> Data
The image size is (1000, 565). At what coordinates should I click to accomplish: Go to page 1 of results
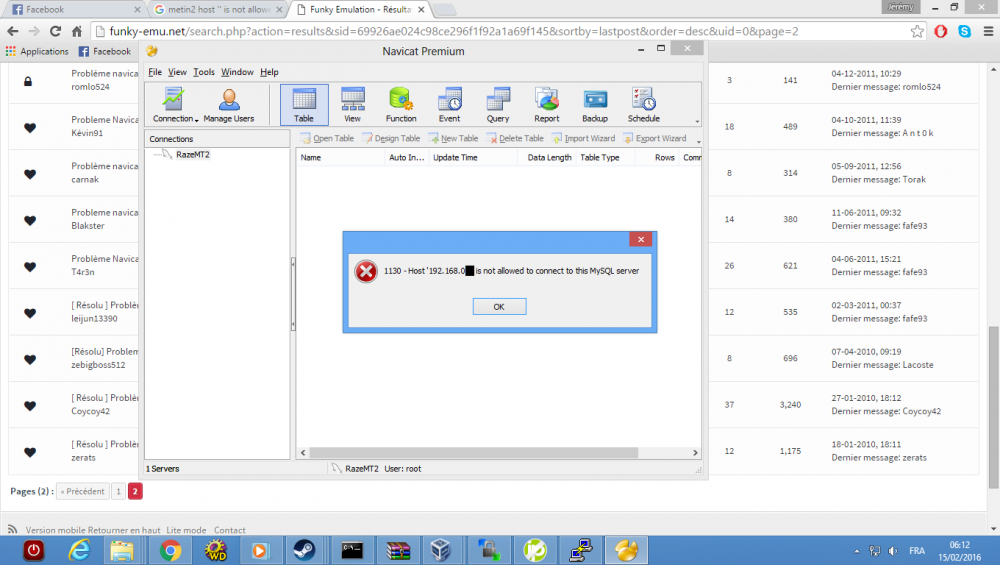tap(118, 492)
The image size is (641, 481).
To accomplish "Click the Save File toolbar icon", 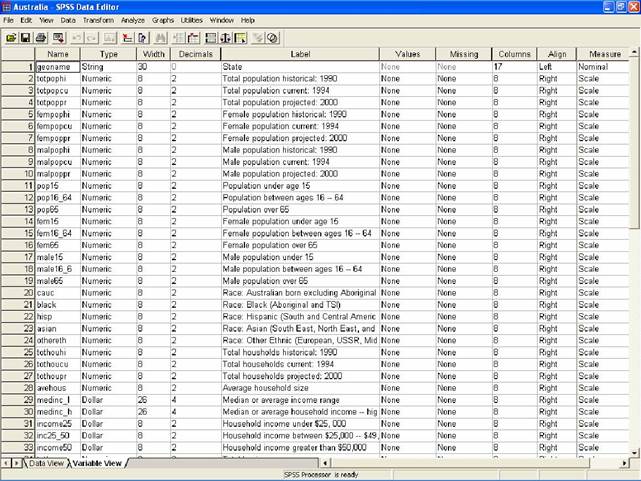I will point(26,37).
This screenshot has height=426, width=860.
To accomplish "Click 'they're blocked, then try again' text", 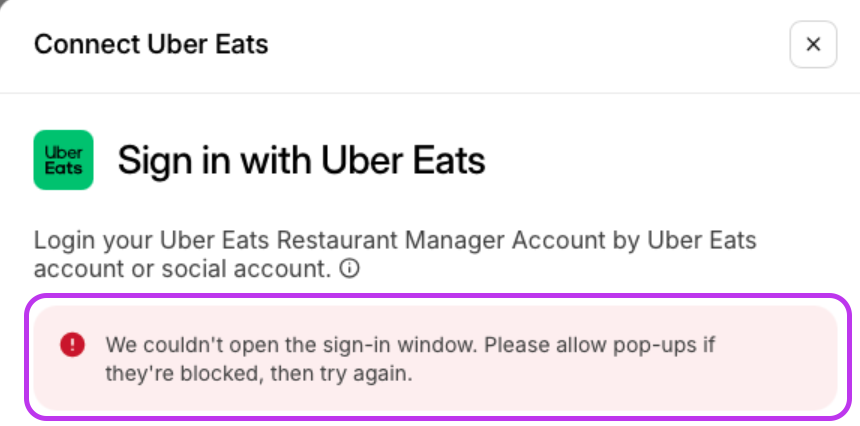I will pos(259,374).
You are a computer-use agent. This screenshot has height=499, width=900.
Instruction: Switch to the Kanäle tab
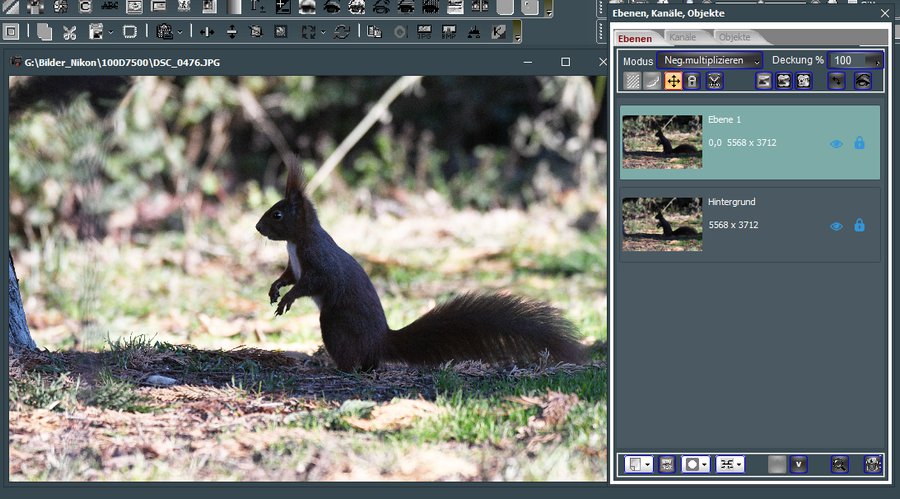pyautogui.click(x=683, y=38)
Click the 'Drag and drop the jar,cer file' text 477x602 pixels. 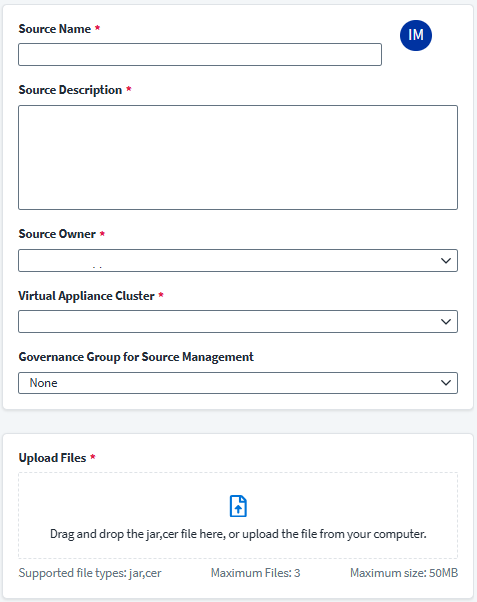[x=238, y=534]
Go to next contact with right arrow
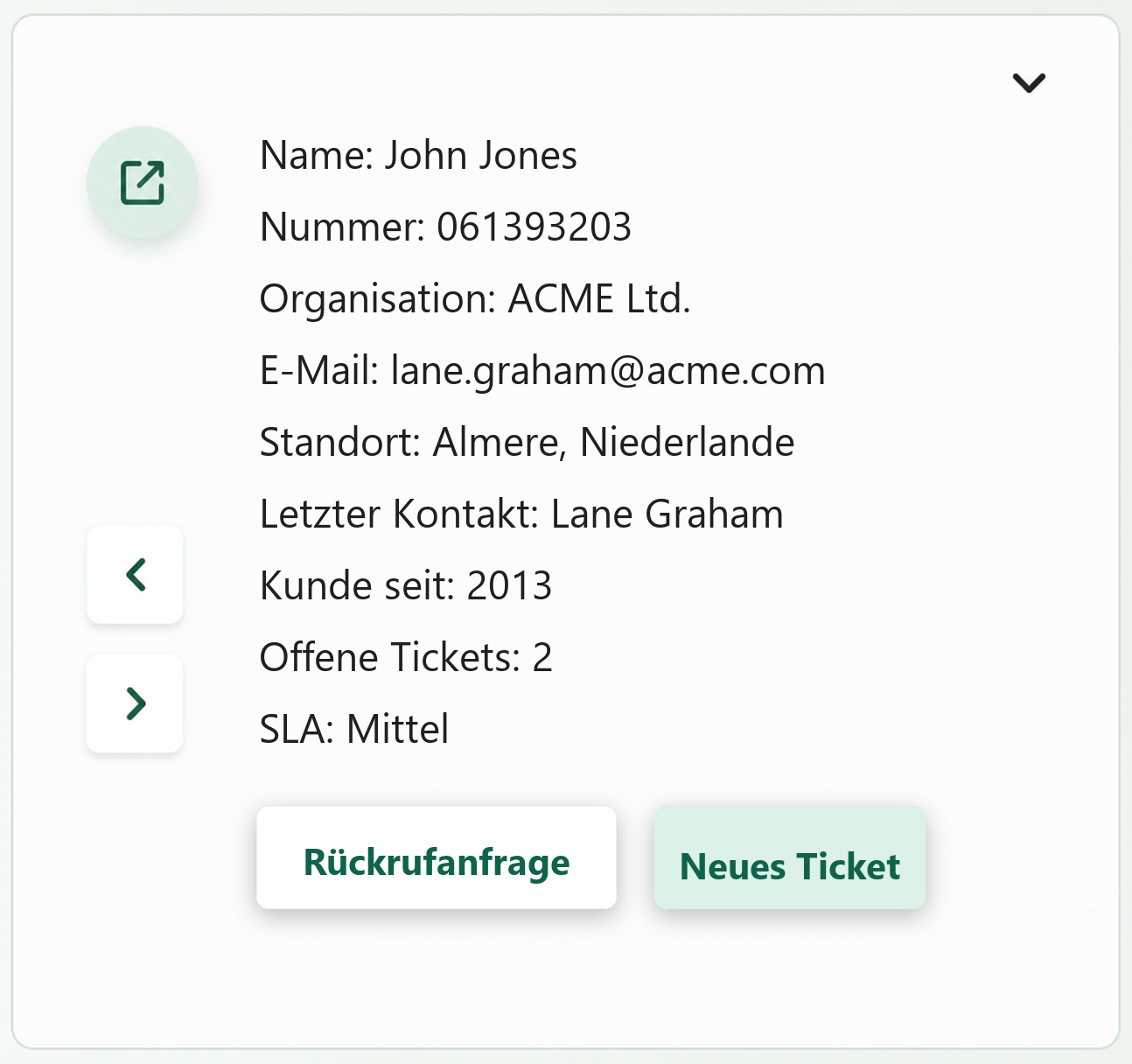The image size is (1132, 1064). 135,704
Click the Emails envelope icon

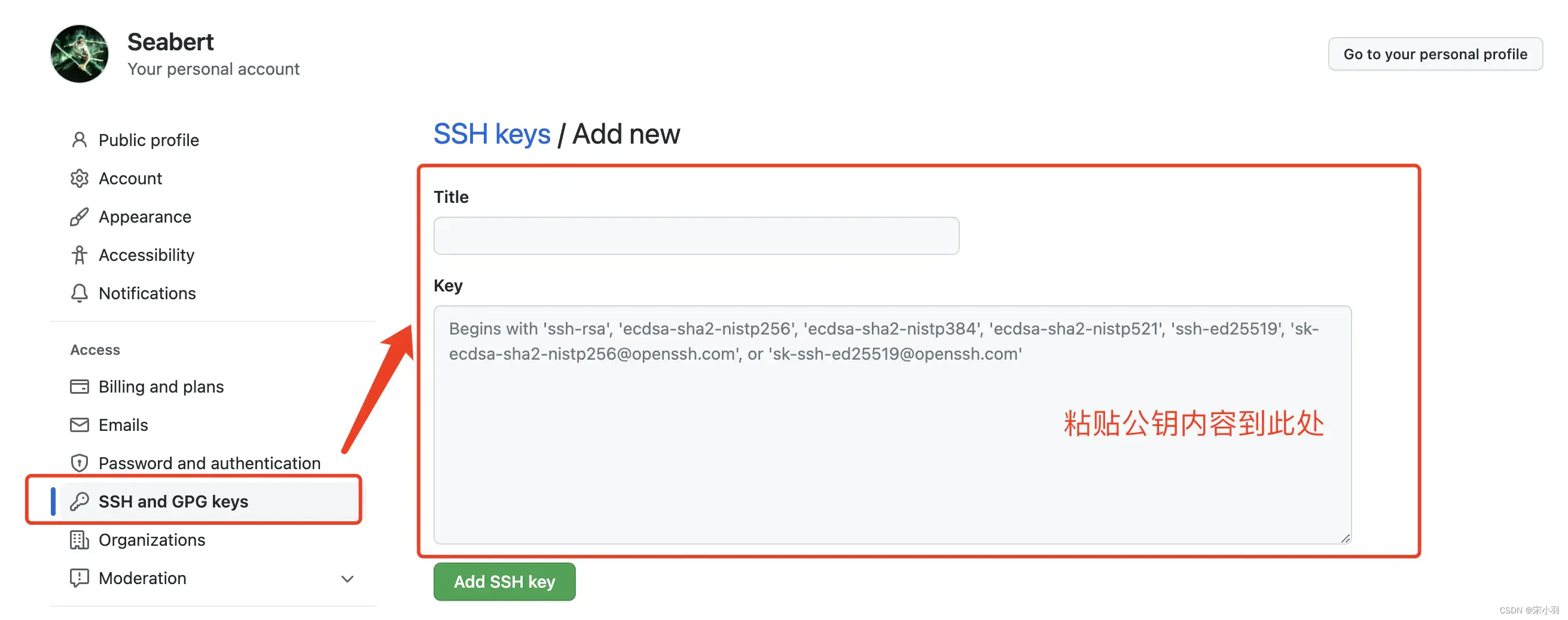79,425
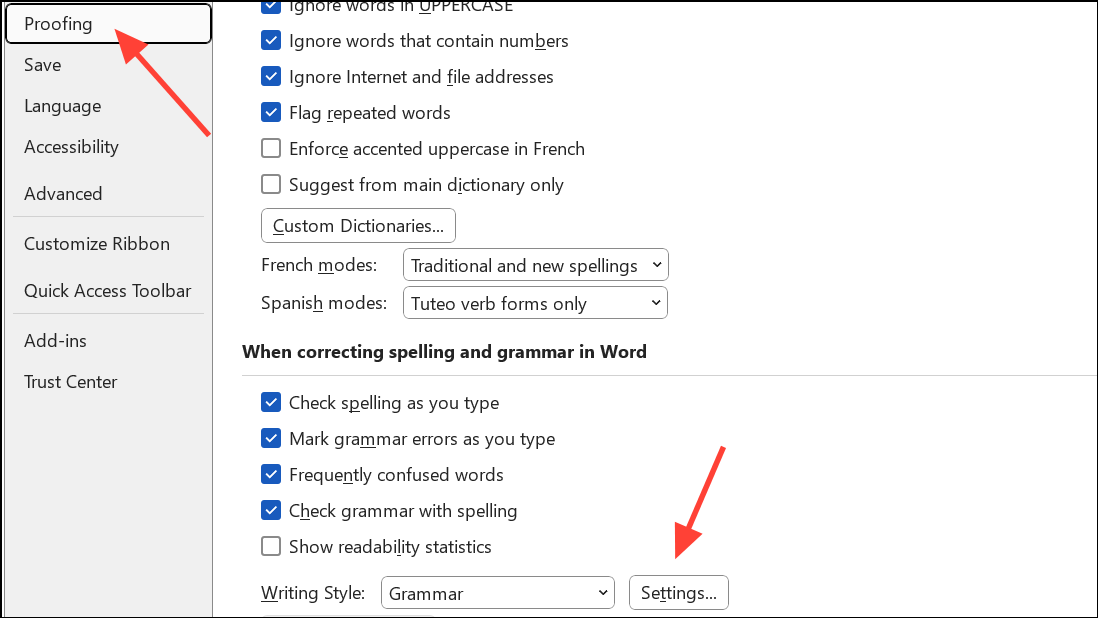This screenshot has width=1098, height=618.
Task: Toggle Ignore Internet and file addresses
Action: click(x=271, y=77)
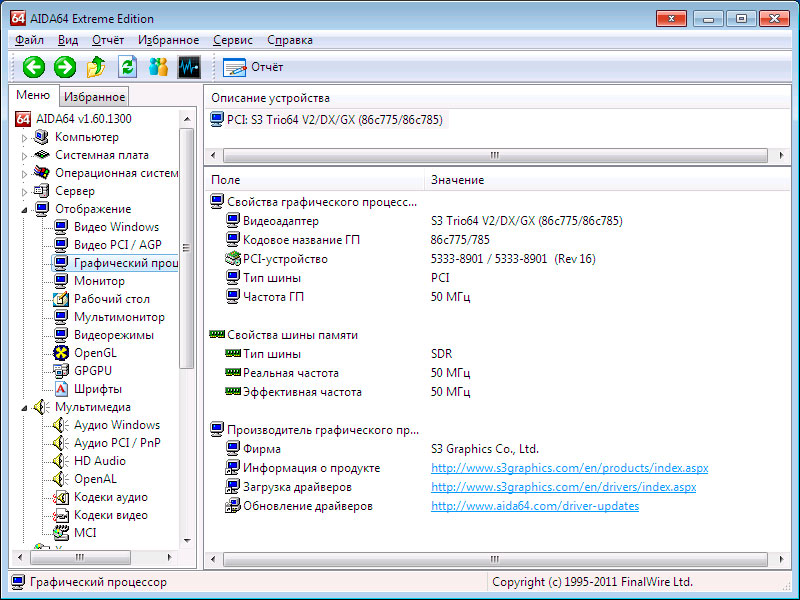Click the Refresh toolbar icon
This screenshot has width=800, height=600.
tap(127, 67)
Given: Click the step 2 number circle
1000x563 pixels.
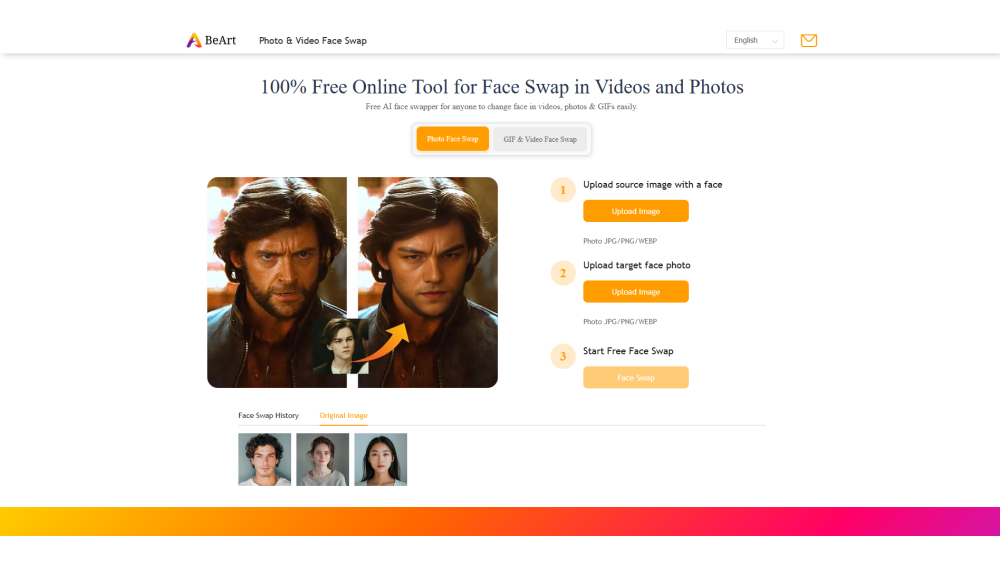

> What the task requires
Go back to the line containing "Click the Emails envelope icon" and output it and every line after it through the end of the records, exactly, but not the pictures.

> Expected output
Click the Emails envelope icon

79,425
This screenshot has width=1098, height=618.
Task: Toggle Ignore Internet and file addresses
Action: click(x=271, y=77)
Click the Refresh toolbar icon
This screenshot has width=800, height=600.
tap(127, 67)
Given: Click the step 2 number circle
1000x563 pixels.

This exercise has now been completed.